Low BMI in Older MPA Patients Linked to High Infection Risk
Being underweight at diagnosis, with a low body mass index (BMI), is associated with a significantly greater risk of severe infections in older adults with microscopic polyangiitis (MPA), a recent study in Japan reports.
Other significant predictors of severe infection included older age and the use of the immunosuppressant methylprednisolone as a pulse therapy.
Patients meeting these conditions should be more carefully monitored to reduce their risk of infections, especially in the first year following diagnosis, the researchers said.
Individuals with ANCA-associated vasculitis (AAV), a group of autoimmune diseases, are at a much higher risk for infections than the general population. Among the known risk factors for severe infections in AAV patients are the use of immunosuppressants and high-dose glucocorticoids, older age, low white blood cell count, and kidney problems.
However, the association between nutritional status and severe infection in older AAV patients is not well understood.
Now, researchers at the Aichi Medical University, in Japan, and their colleagues sought to investigate the potential relationship between BMI — body mass index, a measure of body fat — at diagnosis and the risk of severe infection in AAV patients over the age of 65.
Their study enrolled a total of 93 patients with MPA — the most common type of AAV — treated at a rheumatology center in Japan between 2004 and 2018. Of them, 22 had a low BMI, of less than 18.5 kg/m2, while 53 had a normal BMI, with scores ranging between 18.5 and 23 kg/m2. The remaining 18 participants had a high BMI, above 23 kg/m2.
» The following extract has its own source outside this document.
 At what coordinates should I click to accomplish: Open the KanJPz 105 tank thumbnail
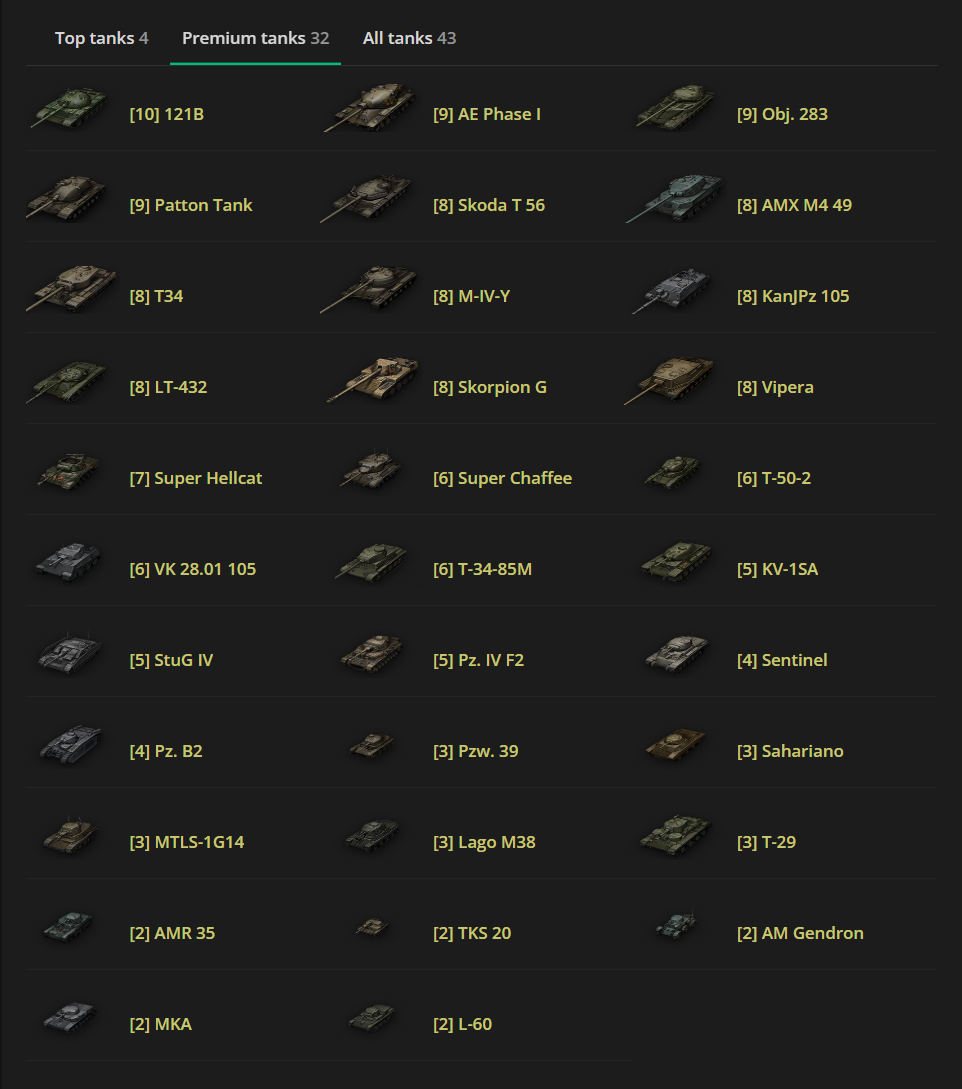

The groups were generally similar in their clinical and disease characteristics, but the low BMI patients more often had experienced unintentional body weight loss in the six months preceding their diagnosis, as compared with the high BMI group.
Over a median follow-up of 19 months (about 1.5 years), a total of 29 patients (31.2%) experienced 34 severe infections — five patients (5.4%) had two severe infections.
Patients with low BMI at diagnosis were more likely to develop severe infections than the other two groups, the data showed. In the first year after diagnosis, the cumulative probability of severe infection was 0.52 for the low BMI group, 0.2 for the normal BMI group, and 0.06 for the high BMI group. Within five years of diagnosis, the risks had climbed for all three groups, to 0.64 for those with initially low BMI, 0.32 for the normal BMI group, and 0.18 for those who had initially had high BMI.
“Most infection-related events developed during the first year after AAV diagnosis in the low BMI group,” the investigators wrote. “This result suggests that physicians should pay attention to development of infection, especially during the first year of treatment after diagnosis of AAV.”
Statistical analysis demonstrated that older age, low BMI — as compared with normal BMI — and the use of methylprednisolone pulse therapy were all significant predictors of severe infections, even after adjusting for confounding factors like age, sex, lung involvement, and diabetes. A confounding factor is an additional variable in a study examining a potential cause-and-effect relationship.
Notably, patients with severe infections more often had a decrease in body weight, used methylprednisolone, or died than those without infections.
Among the study’s limitations were its retrospective and observational nature, the inability to adjust for the effects of underlying immune conditions, and the inclusion of only older patients with MPA from Japan. Additionally, researchers were unable to assess the frequency of glucocorticoid use or the nutritional status using methods other than BMI, which also may limit the study’s conclusions.
Nevertheless, being underweight at diagnosis did raise concern for investigators.
“Our results suggested that malnutrition at diagnosis might increase vulnerability to infection during immunosuppressive treatment, especially in older adults,” the researchers concluded, adding, “Physicians should closely follow-up older adults with MPA and low BMI to monitor them for the development of infections.”